“Be strong & courageous. Do not be afraid; do not be discouraged, for the Lord your God will be with you wherever you go.” Joshua 1:9
In this season of my life, few pieces resonate so much as this. So many times in life we experience self-doubt and question where we are at and God’s intention for what is going on in and around us. But as his faithful followers, our job is not to know all the pain or beauty, the stumbles or successes that are about to come our way… instead, we are called to fully rely on him and trust that He has our best interests in mind, even if we cannot see it for ourselves in the moment.
It was the summer of 2008 and I was at home enjoying my second week of maternity leave with my beautiful first born son, Jackson when my employer called to let me know I was being laid off. What? Really? Me? You can't do that... can you? Oh yes, they can...
I went from being on top of the world to being crushed. My identity had been found in my career (I know that's not healthy), but I clung strongly to my work and when I lost my job I felt lost. It may sound terrible but I did not want to be a stay at home mom, I wanted to work. I wanted to travel the world and have a professional career. So, I looked.... and looked.... and looked... and after 6 months my husband finally said, "Allison, why don't you just stay home and be a mom?" It felt like a stab in the heart, I had been defeated.
So I did some soul searching, joined a mom's group at a church where I knew no one (which was not easy for an introvert like me...) This is where I found a relationship with Christ and with time that defeat I felt turned into peace and a sense of purpose I had never felt before.

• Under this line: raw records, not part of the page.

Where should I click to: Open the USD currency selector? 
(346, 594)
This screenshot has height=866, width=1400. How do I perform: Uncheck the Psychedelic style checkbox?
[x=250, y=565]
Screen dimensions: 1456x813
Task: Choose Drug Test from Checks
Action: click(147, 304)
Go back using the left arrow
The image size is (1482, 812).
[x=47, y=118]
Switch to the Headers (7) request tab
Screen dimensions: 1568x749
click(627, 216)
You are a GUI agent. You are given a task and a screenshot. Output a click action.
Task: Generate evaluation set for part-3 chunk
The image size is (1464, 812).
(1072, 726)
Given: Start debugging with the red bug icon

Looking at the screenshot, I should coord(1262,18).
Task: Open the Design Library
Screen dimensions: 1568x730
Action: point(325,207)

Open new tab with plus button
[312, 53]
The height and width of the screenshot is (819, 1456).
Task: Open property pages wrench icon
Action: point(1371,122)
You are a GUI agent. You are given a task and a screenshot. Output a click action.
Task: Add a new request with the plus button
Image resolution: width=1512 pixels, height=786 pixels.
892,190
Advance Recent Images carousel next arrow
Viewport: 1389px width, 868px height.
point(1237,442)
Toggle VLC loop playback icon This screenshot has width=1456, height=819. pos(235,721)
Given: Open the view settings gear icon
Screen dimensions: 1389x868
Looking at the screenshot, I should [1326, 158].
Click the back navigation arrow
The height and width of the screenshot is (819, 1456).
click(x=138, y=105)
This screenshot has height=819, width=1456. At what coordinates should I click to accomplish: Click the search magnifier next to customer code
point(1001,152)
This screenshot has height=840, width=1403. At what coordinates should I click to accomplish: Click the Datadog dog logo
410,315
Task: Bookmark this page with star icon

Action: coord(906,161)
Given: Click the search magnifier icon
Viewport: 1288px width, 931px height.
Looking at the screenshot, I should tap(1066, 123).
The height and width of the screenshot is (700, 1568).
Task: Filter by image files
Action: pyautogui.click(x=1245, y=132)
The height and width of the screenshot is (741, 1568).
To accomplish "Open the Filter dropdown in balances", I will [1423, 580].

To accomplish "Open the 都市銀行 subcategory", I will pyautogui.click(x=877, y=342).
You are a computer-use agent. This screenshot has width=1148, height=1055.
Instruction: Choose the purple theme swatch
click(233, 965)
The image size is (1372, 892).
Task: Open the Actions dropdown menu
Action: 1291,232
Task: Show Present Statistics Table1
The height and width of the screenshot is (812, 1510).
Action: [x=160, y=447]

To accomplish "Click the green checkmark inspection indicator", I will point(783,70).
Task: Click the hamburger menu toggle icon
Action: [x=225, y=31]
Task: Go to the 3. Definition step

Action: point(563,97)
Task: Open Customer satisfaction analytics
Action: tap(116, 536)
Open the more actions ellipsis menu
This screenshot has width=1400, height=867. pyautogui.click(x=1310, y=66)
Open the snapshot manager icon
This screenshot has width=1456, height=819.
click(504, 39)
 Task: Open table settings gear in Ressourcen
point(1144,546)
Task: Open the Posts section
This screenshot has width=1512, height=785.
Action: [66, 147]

I was able to fully embrace being a mom. I honestly don't know that I would have ever given myself permission to leave my career to stay at home. I love this saying: 'I thank God for protecting me from what I thought I wanted & blessing me with what I didn’t know I needed.' How true is this?!
So, in 2009 I decided I was going to start a business to give myself a creative outlet and that is when Allison Marie Design was born. I bought a camera, started doing 'alphabet photography' (it used to be a thing... you can google it) set up a wonky website and took my goods to shows around the twin cities. It kept me busy while the kiddos were napping and made me feel like I was 'working and contributing'. So fast forward two more babies, 3 housing moves, some random product creations, learning to paint and 7 years... we're at July 2016 when my husband called to tell me he's ready to leave his corporate job to work with me and would like to have my approval. What? Really? I've got to think through this one for a bit.
'Having a business together' is something we had talked about since dating. We would dream about different ideas... he'd dream about opening a restaurant, owning rental properties, manufacturing parts or some weird thing... let's just say his ideas never included 'home decor' NEVER. EVER. EVER. So, I prayed and prayed and prayed some more and while I was driving I clearly heard the Lord say, 'His job is toxic, he needs to leave.' What? Really? Are you sure?
And so here we are today, the last year has been an adventure. As my dad would say, 'we're just livin' the dream'. It's not easy, it's actually pretty messy and chaotic, sometimes a little stressful. But I wouldn't want it any other way. If you're reading this and going through something hard I pray you cling to God's truth and Be Brave. 'Be strong and courageous. Do not be afraid; do not be discouraged, for the Lord your God will be with you wherever you go.'
I am truly honored and humbled to have had this opportunity to create a business out of my true passion. Seeing my art fill the spaces where you gather with friends and family is a gift I never could have imagined prior to 2009. Thank you, customers and friends, for being part of this creative journey it means more to me than you'll ever know!